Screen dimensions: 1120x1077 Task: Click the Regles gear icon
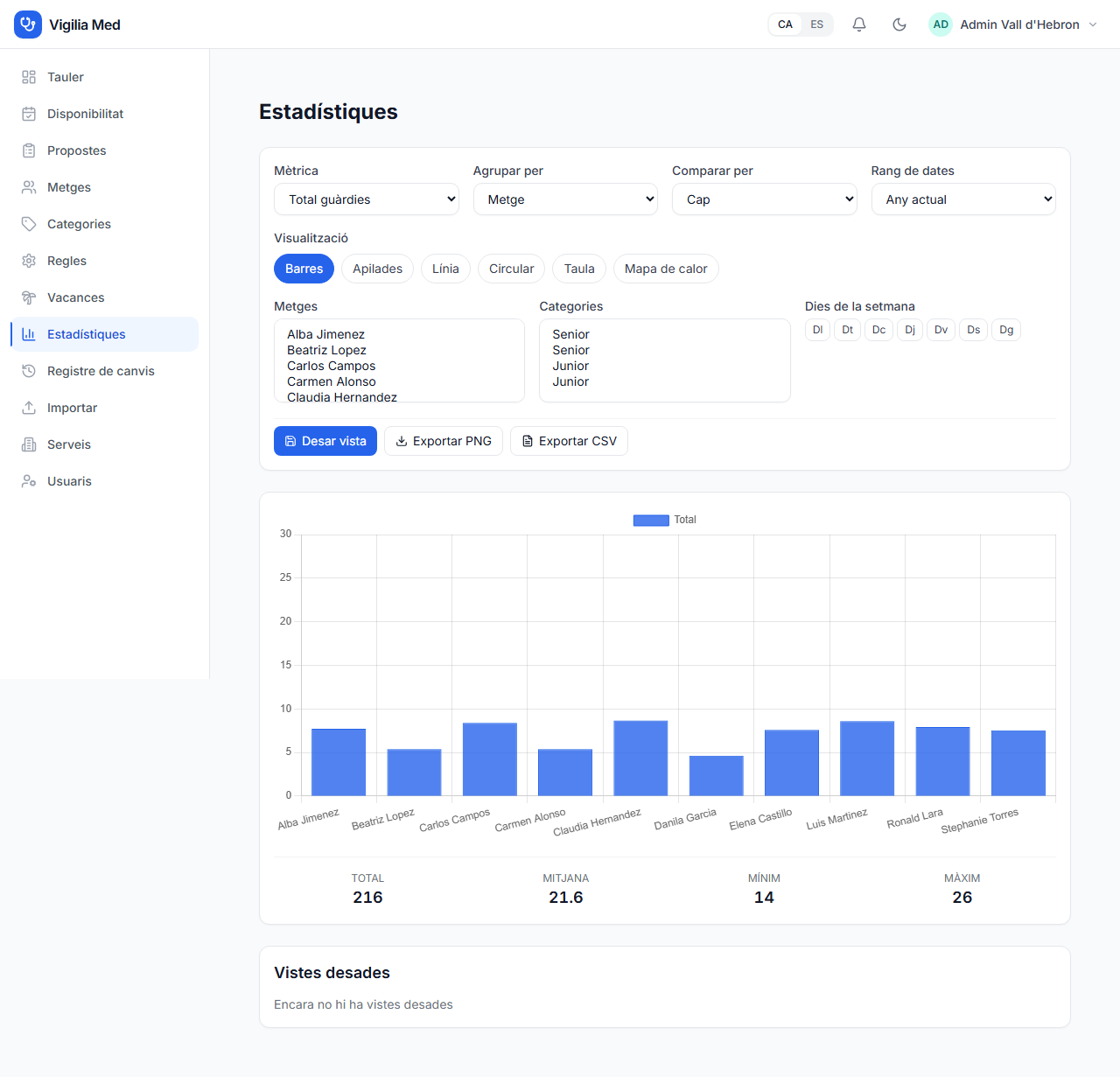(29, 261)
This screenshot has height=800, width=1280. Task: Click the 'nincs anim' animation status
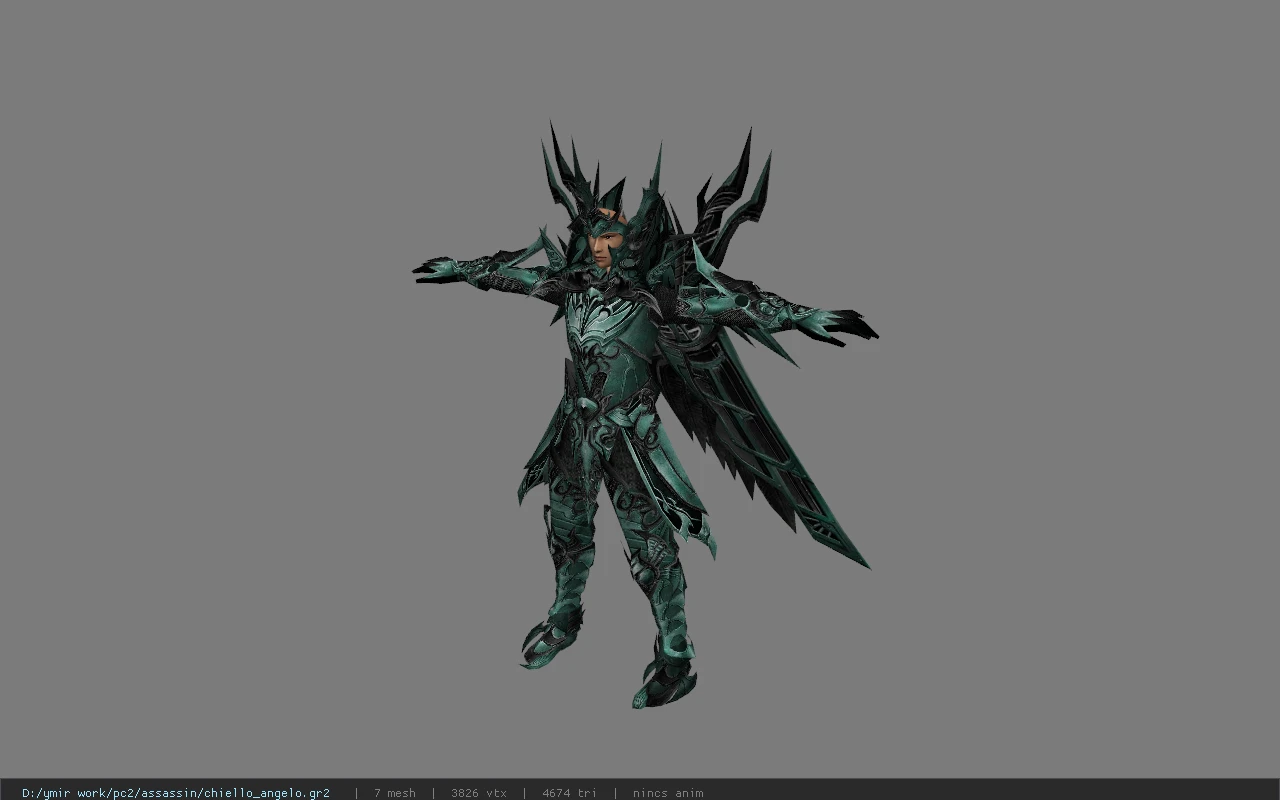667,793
§
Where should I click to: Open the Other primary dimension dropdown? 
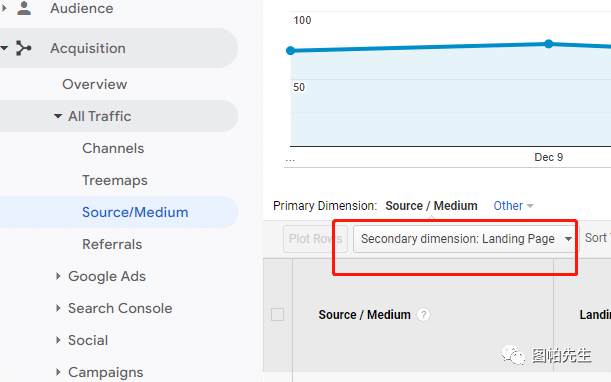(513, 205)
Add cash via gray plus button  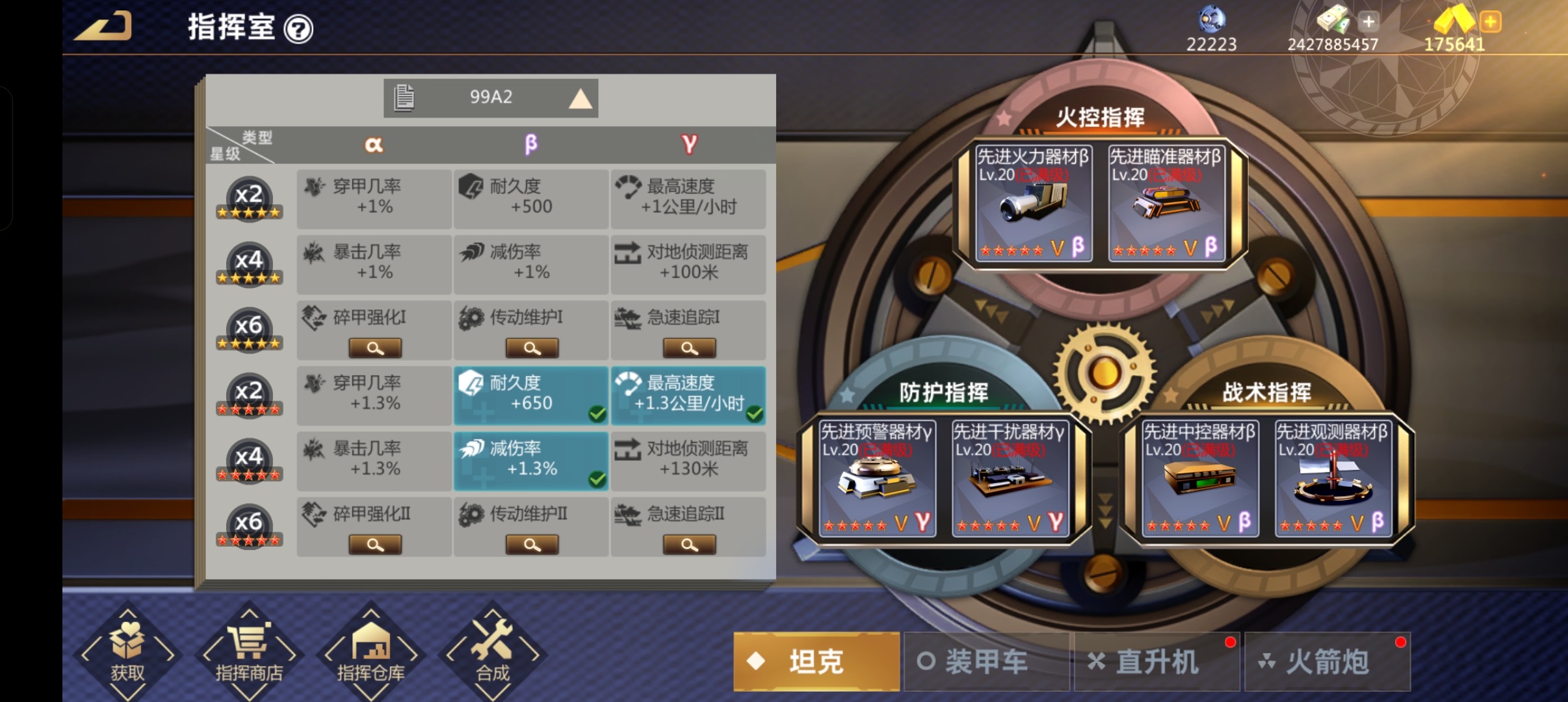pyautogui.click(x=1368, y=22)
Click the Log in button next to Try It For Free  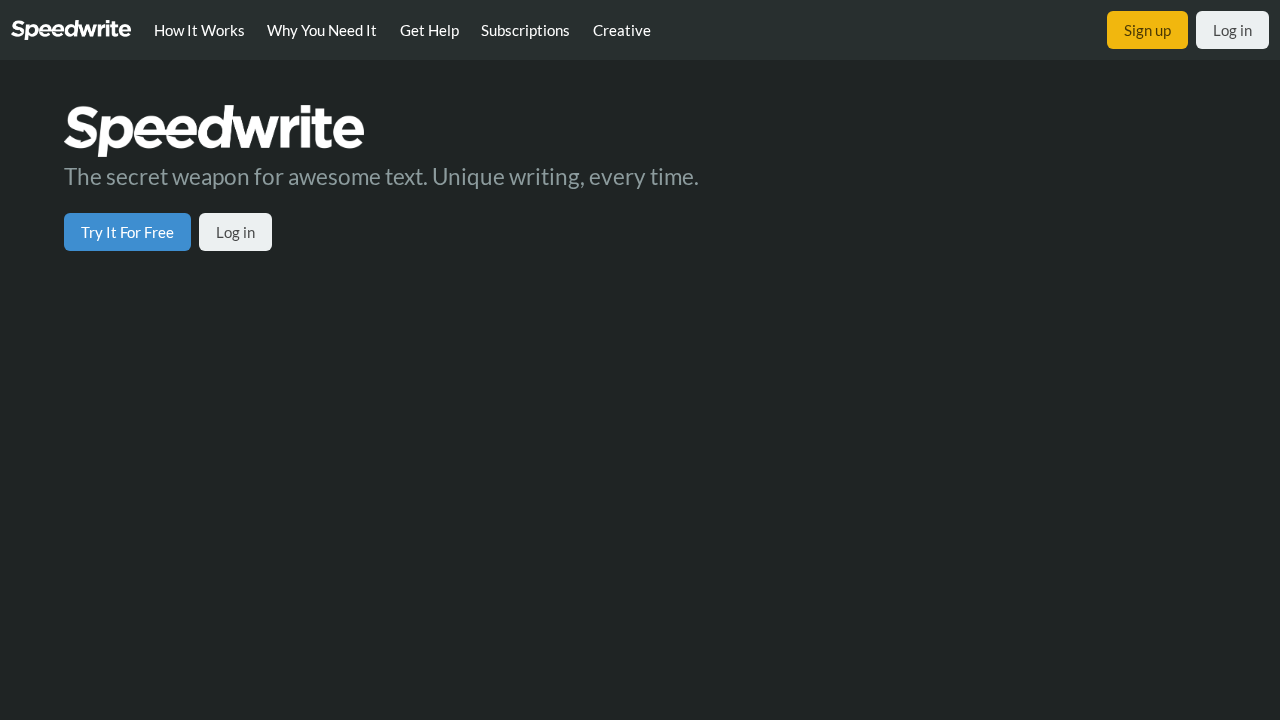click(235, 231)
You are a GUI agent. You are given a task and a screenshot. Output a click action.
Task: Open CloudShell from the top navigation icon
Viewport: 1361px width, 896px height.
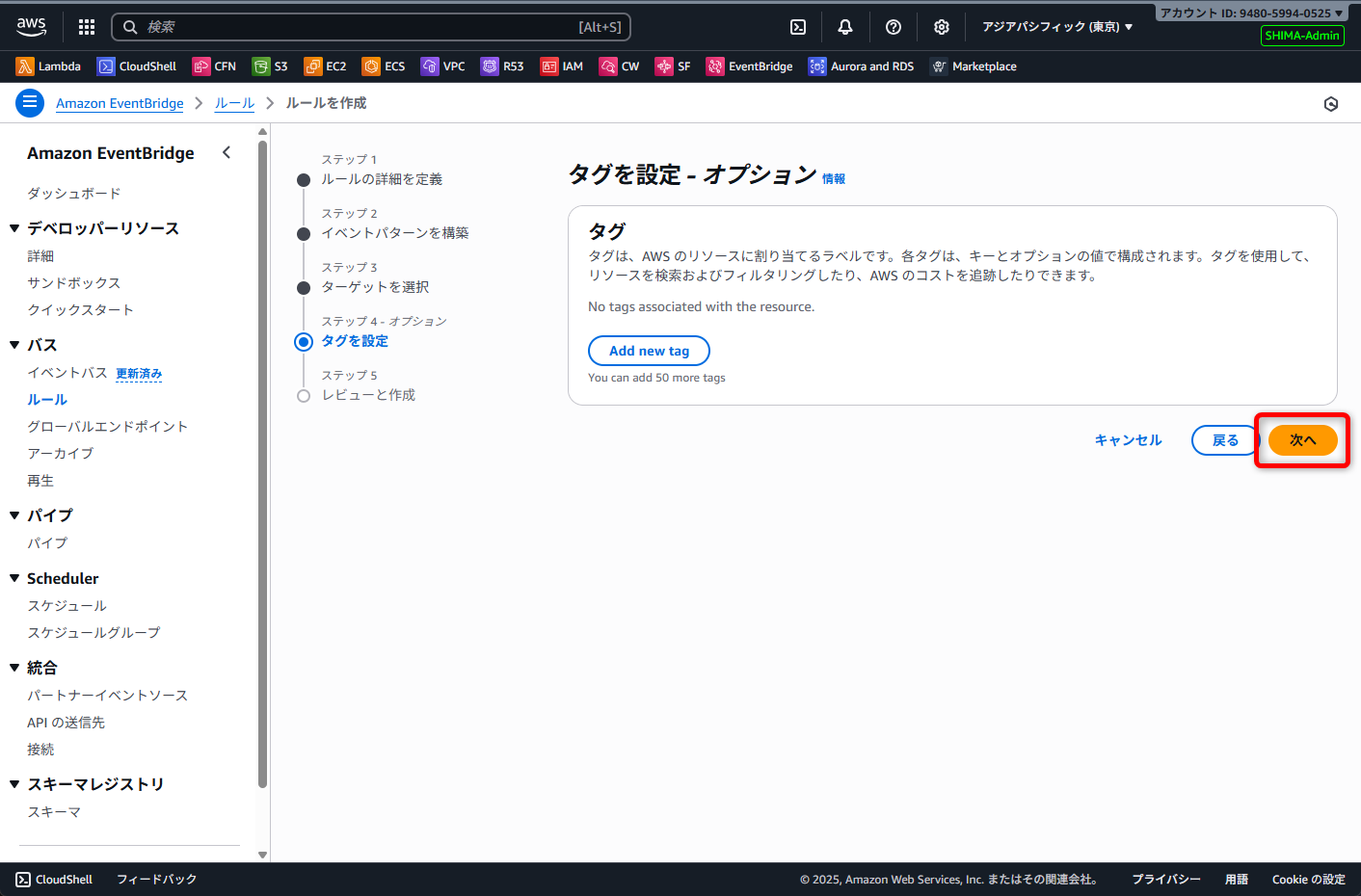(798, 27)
§
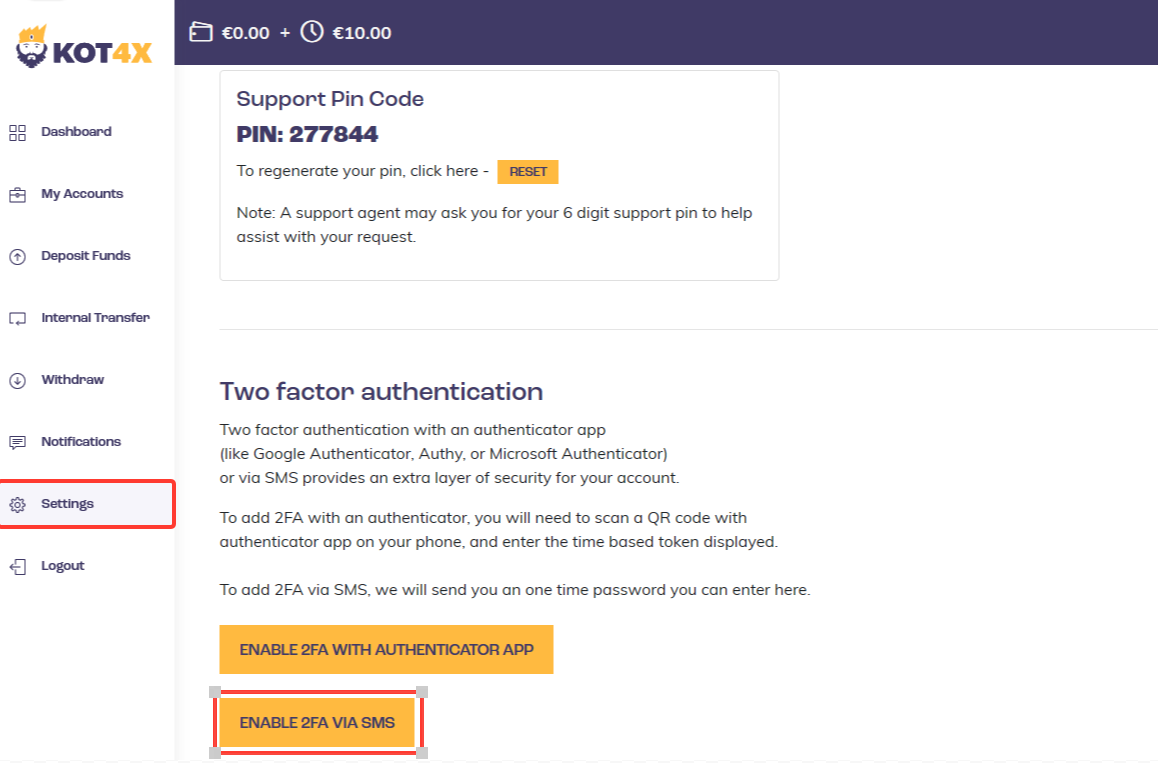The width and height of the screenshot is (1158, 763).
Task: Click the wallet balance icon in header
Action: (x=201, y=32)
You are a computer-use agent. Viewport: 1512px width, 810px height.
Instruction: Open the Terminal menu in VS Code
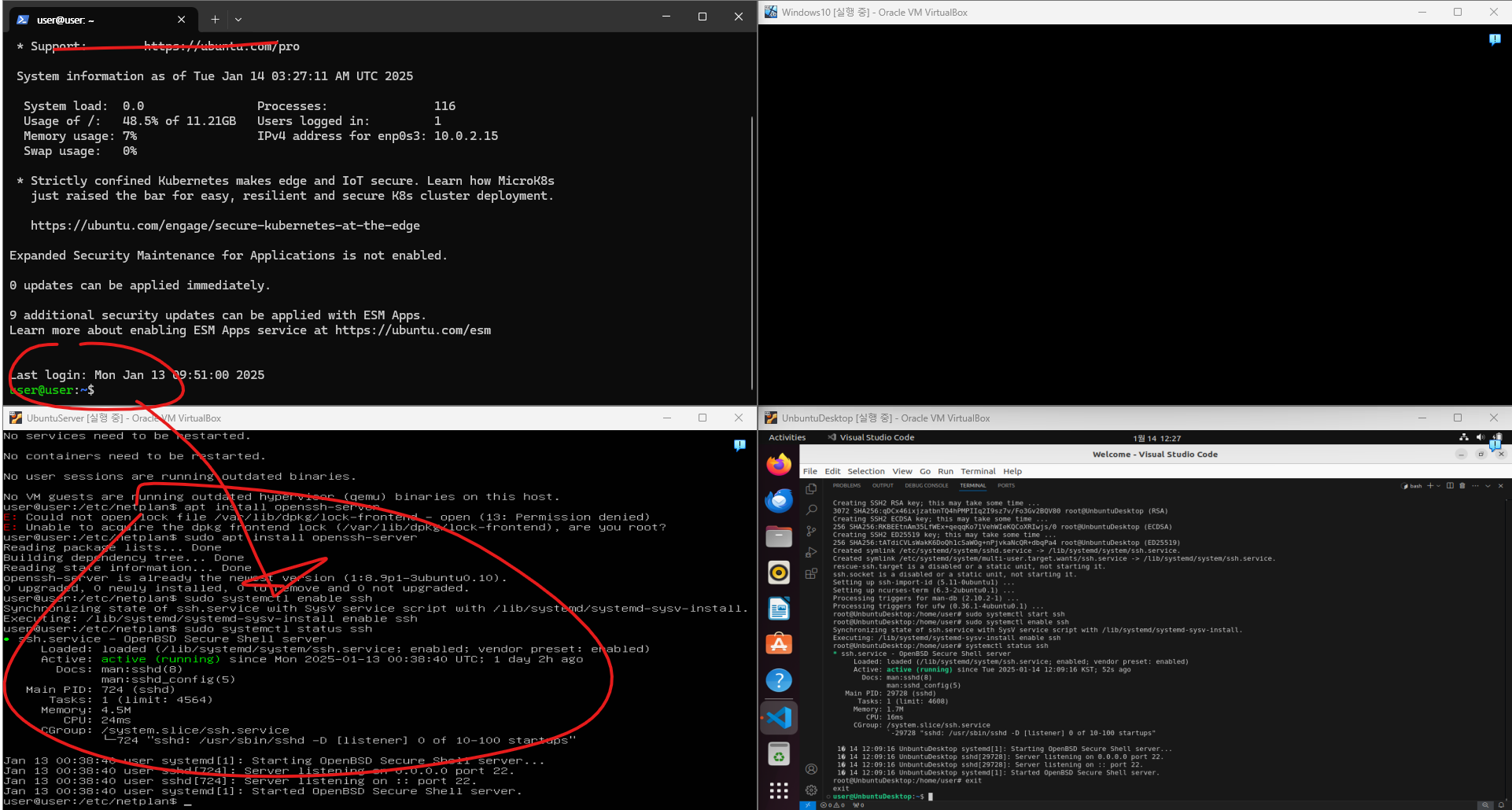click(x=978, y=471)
§
[AIM OF THE TASK] Check each line of the material for "agent". Copy the ones that have it.

[EXERCISE RESULT]
You are a GUI agent. You are given a task and a screenshot. Output a click action.
You are a computer-use agent. Viewport: 1512px width, 810px height.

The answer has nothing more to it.